Kısacası Elazığ bu cemaatin sarmalında demek abartma sayılmaz zannımca!..

Cin çıkarma seansı!..

Madem Enes olayına engel var, biz de Özge Nur olayına bakalım…

Özge Nur Tekin 30 yaşında genç bir kadındı. 8 ay kadar önce ikinci evliliğini yapmıştı. İlk evliliğinden de bir çocuğu vardı. Kurban kesimi sırasında fenalaşmış, hastaneye götürüldüğünde ise çoktan hayata veda etmişti.

Genç kadının ölümü şüpheli bulundu. Ölü muayene tutanağında genç kadının sırt ve kollarının simsiyah olduğu ve vücudunda hacamat kesiğine benzeyen yaralar bulunduğu tespit edilince savcılık soruşturma başlattı.

Soruşturma kapsamında Özge Nur’un eşi Selçuk Tekin gözaltına alındı ve verdiği ifade akla hayale gelmedik bir vahşeti ve cehaleti günışığına çıkardı… Evliliklerinin altıncı ayından itibaren Özge Nur’da psikolojik rahatsızlıklar başladığını anlatan Selçuk Tekin, her iki aileye durumu anlattı. Annesi, bir tanıdığı aracılığıyla Kayseri’de “Hoca” olarak tanınan Erdal Kaya adındaki madrabazı buldu.
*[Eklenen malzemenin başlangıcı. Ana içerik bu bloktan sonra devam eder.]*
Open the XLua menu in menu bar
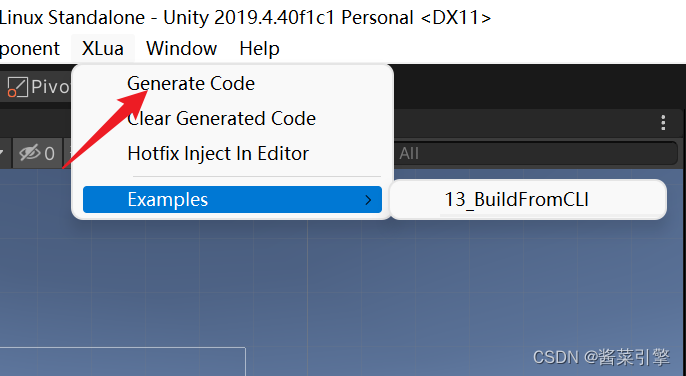Screen dimensions: 686x376 103,48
Böylece, cehaletin, vahşetin taşları bir bir örülmeye başladı!

Ölen öldü kalan sağlar serbest!

Selçuk Tekin’in ifadesiyle sürdürelim…

Kayseri’deki Erdal Kaya, kendisini telefonla arayan Tekin’e iddiaya göre şöyle dedi:

Eşine cinler musallat olmuş. Dediklerimi yaparsanız eşini kurtarırım!

Cinci Hoca (!) önce telefonda bazı dualar okudu. Eşinin iddiasına göre Özge Nur biraz rahatladı… Ancak bir süre sonra yeniden rahatsızlanınca Selçuk Tekin bir kez daha Hoca’yı aradı. Sonrasını ifadesinden öğrenelim:

Önce eşine bir kurban keseceksin dedi. Sonra sırtına “hafif” şekilde yüz defa oklava ile vurmam ardından da vücuttaki pis kanı temizlememiz için hacamat yaptırmamız gerektiğini söyledi. Daha sonra eşimin 23 gün kefaret orucu tutmasını da istedi…
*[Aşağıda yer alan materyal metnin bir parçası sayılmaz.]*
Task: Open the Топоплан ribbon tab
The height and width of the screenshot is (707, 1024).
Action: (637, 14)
Her iki aile de bir odaya toplandı. Selçuk Tekin, eşinin sırtına, kollarına ve baldır kısmına oklavayla dua okuyarak 100 kez vurdu. Bu arada her iki aile de hep bir ağızdan şu iki sözcüğü tekrarlıyordu:

Cin çık, cin çık!

Sırada hacamat bölümü vardı. O da yapıldı. Ancak değişen bir şey yoktu. Hoca yeniden arandı “Bir kurban kesin” dedi Erdal Kaya. Yakacık’ta bulunan kurban kesme alanına gidildi. Kurban kesilirken zaten oruçlu olan Özge Nur bayıldı. Hoca tekrar arandı “bir kurban daha kesin ayılır” deyince ikinci kurban da kesildi.

Özge Nur yine kendine gelmeyince hastaneye götürüldü. Ancak genç kadın çoktan yaşamını yitirmişti! Aile üyeleri, hacamatı yapan kadın ve Kayseri’deki Hoca müsveddesi gözaltına alındı.

Yapılan soruşturma neticesinde başta genç kadının eşi Selçuk ve cinci hoca Erdal Kaya olmak üzere 5 kişi tutuklanma istemiyle mahkemeye sevk edildi. Ancak adli kontrol şartıyla serbest bırakıldılar! Şimdilerde 12 ile 18 yıl arasında hapis istemiyle yargılanıyorlar, tutuksuz olarak tabii!

Kısacası ölen öldü, kalanlar serbest… Cehalet ise berdevam!..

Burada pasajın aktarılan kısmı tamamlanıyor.